In the given reaction, hydrogen gas (H₂) and chlorine gas (Cl₂) combine to form hydrogen chloride gas (HCl). The equilibrium constant expression, which helps us determine the concentration of HCl at equilibrium, is written as Kg = [HCl]² / ([H₂][Cl₂]).
In this case, the equilibrium constant (Kg) is given as 50.0. Initially, we have 1.00 mole of H₂ gas and 1.00 mole of Cl₂ gas in a 0.50-liter container.

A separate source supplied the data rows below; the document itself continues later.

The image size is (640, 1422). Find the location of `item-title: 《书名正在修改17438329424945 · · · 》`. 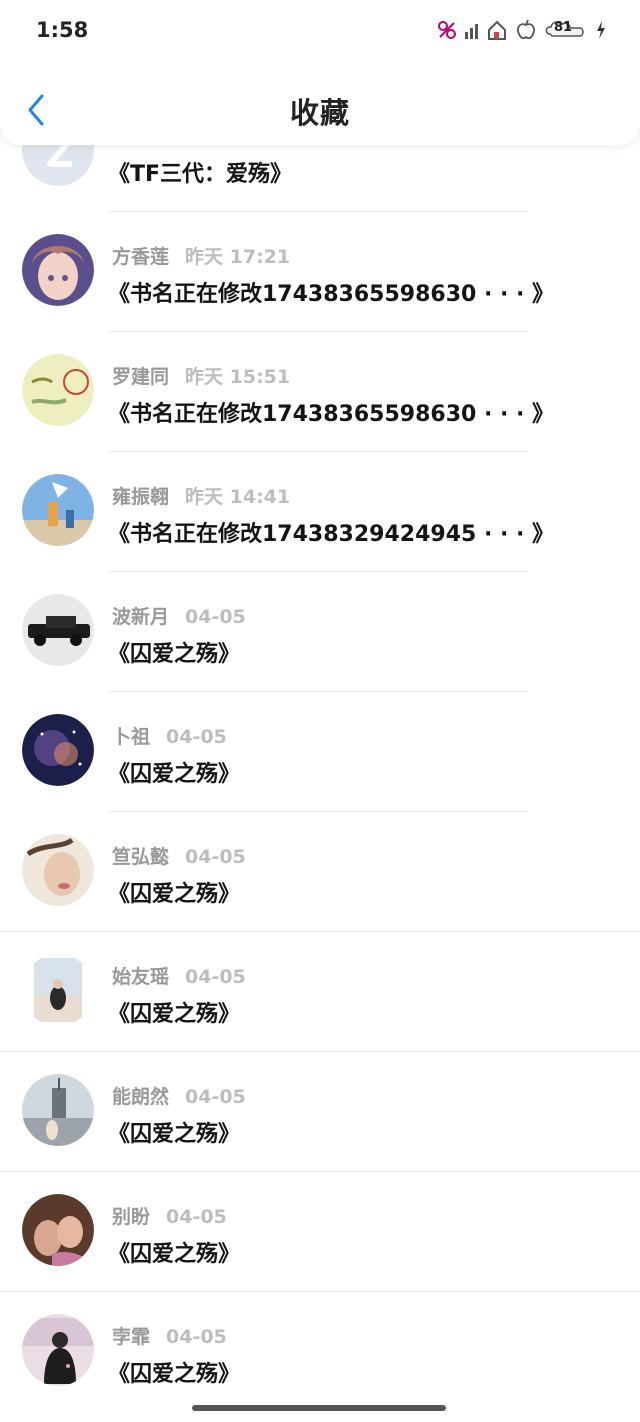

item-title: 《书名正在修改17438329424945 · · · 》 is located at coordinates (332, 534). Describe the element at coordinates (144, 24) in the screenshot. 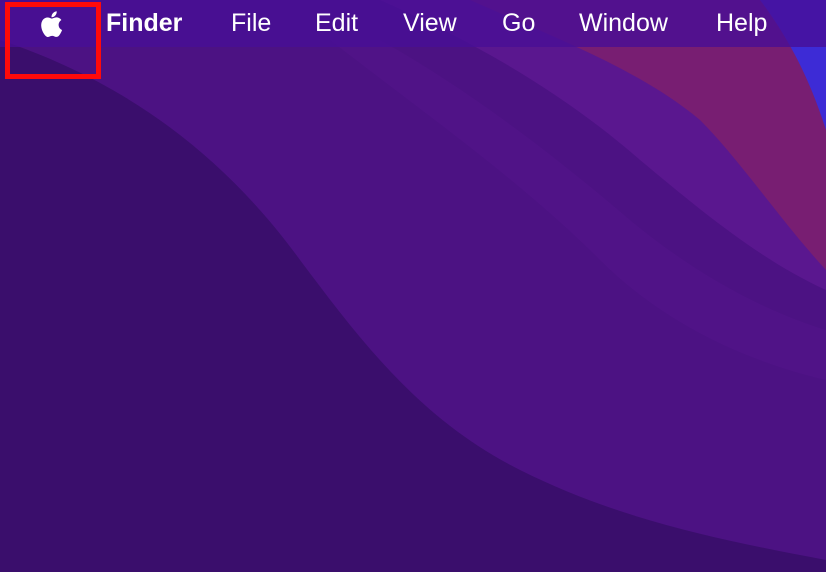

I see `menu-finder: Finder` at that location.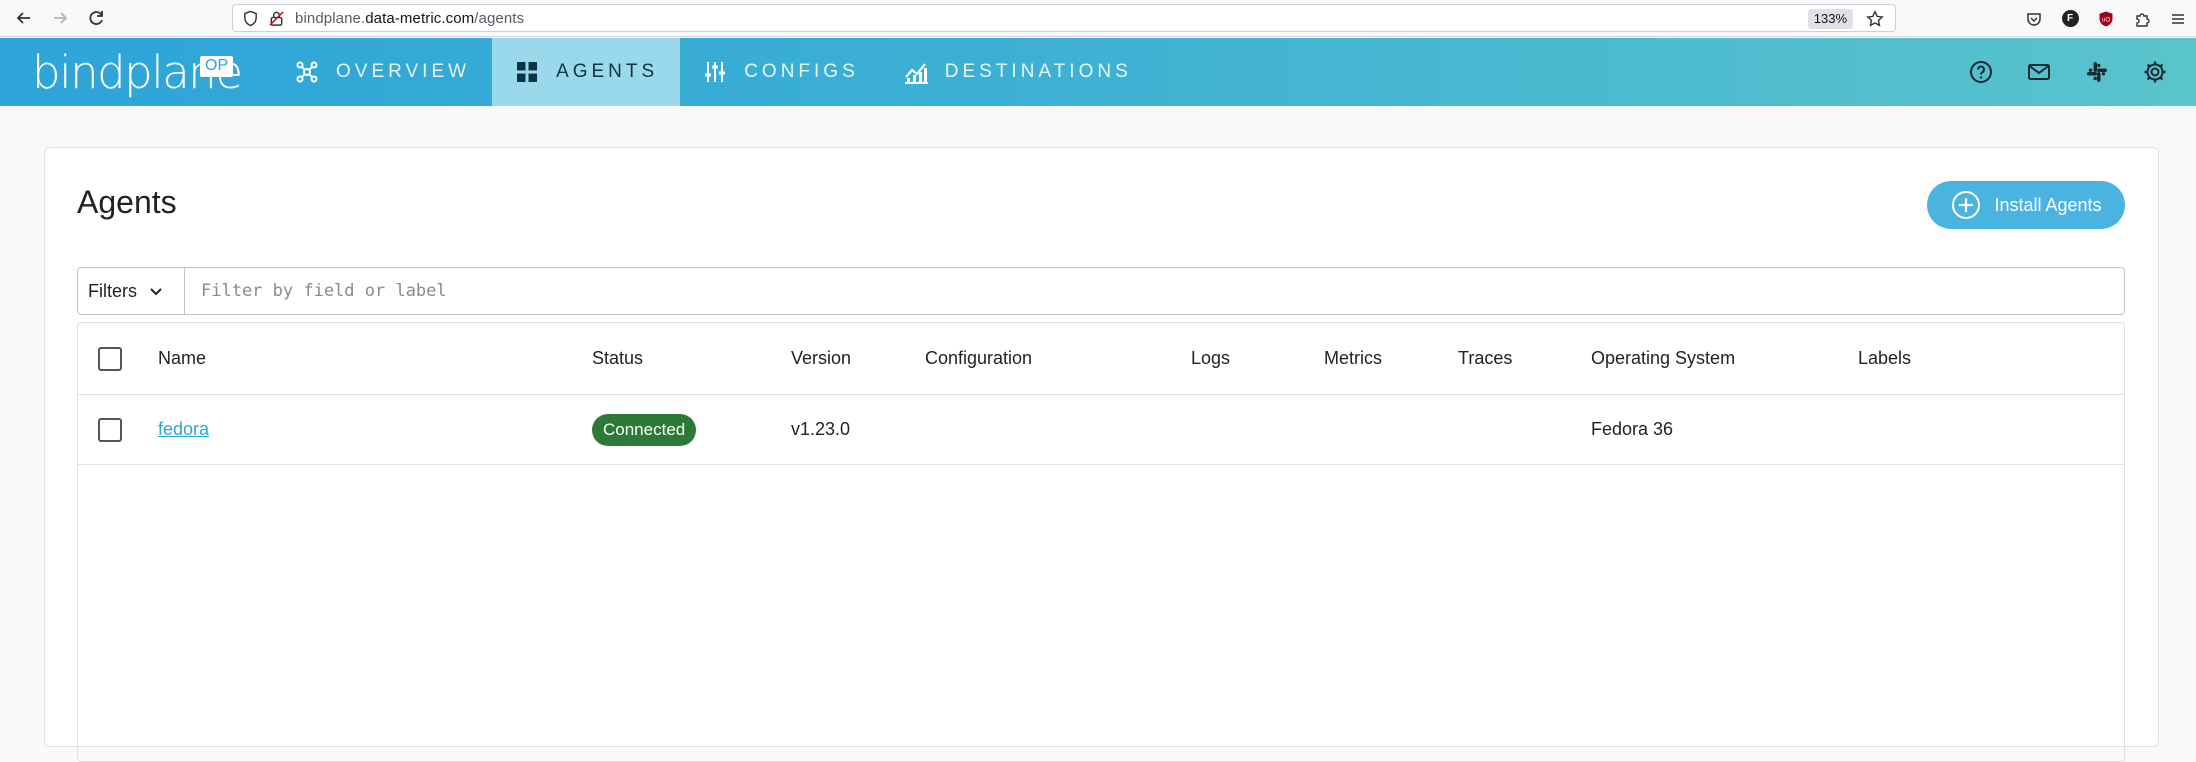 The image size is (2196, 762). I want to click on row-select-cell, so click(110, 430).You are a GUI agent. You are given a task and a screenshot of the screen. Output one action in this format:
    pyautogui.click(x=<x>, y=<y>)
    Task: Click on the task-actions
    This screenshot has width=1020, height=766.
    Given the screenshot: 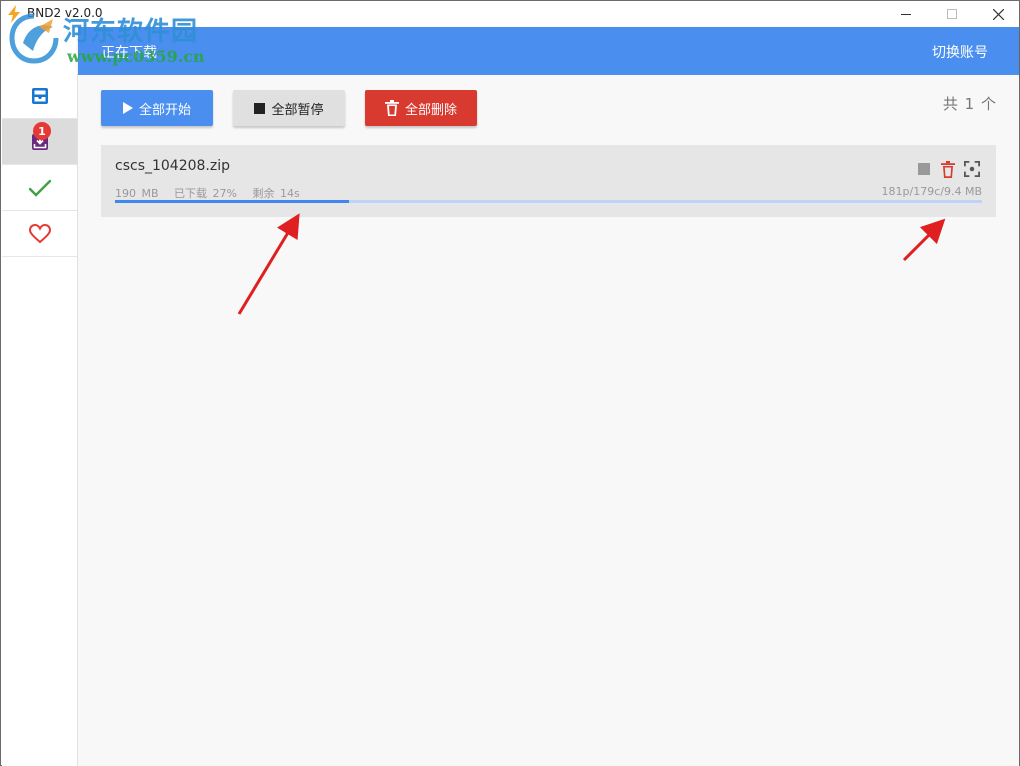 What is the action you would take?
    pyautogui.click(x=948, y=169)
    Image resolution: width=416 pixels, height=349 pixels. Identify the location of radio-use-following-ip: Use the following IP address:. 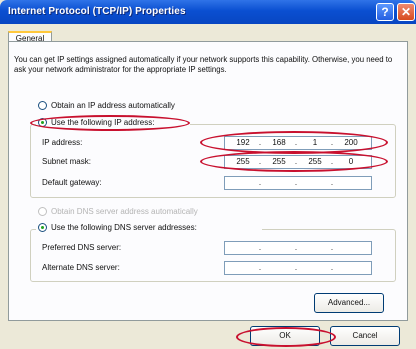
(113, 123).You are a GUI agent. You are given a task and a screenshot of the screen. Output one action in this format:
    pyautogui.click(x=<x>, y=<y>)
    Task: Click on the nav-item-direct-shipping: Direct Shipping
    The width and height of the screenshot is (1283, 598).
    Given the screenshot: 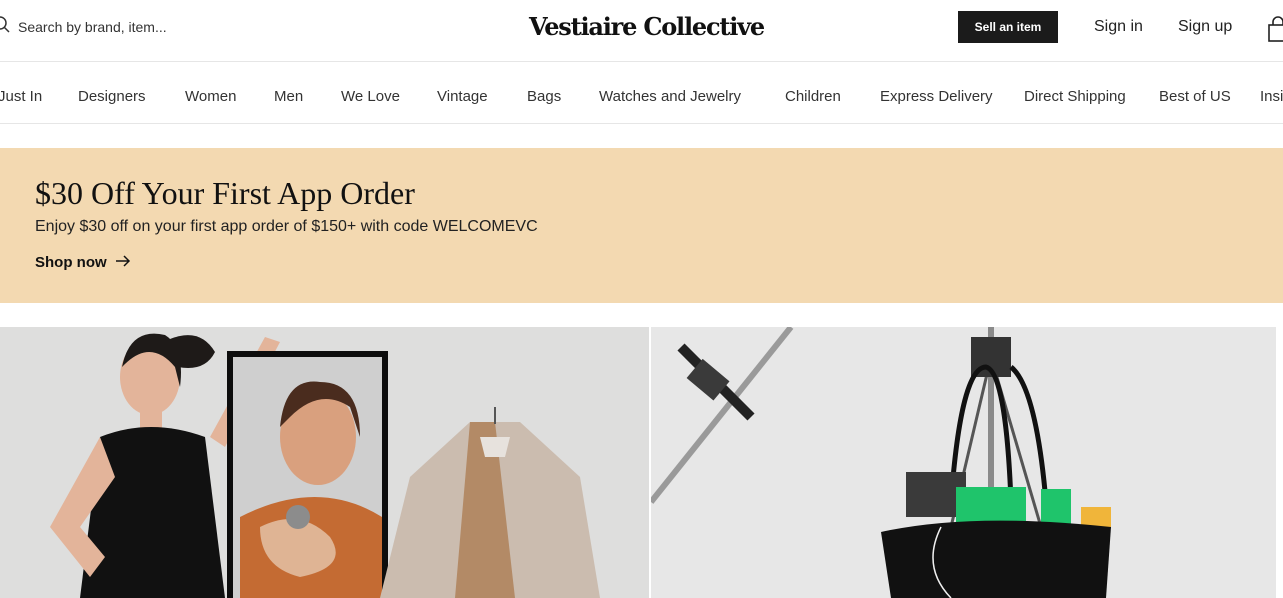 What is the action you would take?
    pyautogui.click(x=1075, y=96)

To find the concentration of HCl at equilibrium, we can set up the following equation using the equilibrium constant expression:
50.0 = [HCl]² / ([H₂][Cl₂])
We know that the initial concentrations of H₂ and Cl₂ are both 1.00 mole divided by the volume of the container, which is 0.50 liters, giving us a concentration of 2.00 M.
Substituting these values into the equation, we have:
50.0 = [HCl]² / (2.00 - x)(2.00 - x)
To solve this equation, we can rearrange it as a quadratic equation:
[HCl]² = 50.0 * (2.00 - x)(2.00 - x)
Simplifying further:
[HCl]² = 100.0 * (2.00 - x)(2.00 - x)
To find the value of x, we solve this quadratic equation. The solutions to the equation are x = -1.56 and x = 1.56. However, since a negative value for x does not make physical sense in this context, we can conclude that x = 1.56.
Thus, the concentration of HCl at equilibrium, [HCl], is equal to 2x, which is 2 times 1.56, resulting in [HCl] = 3.12 M.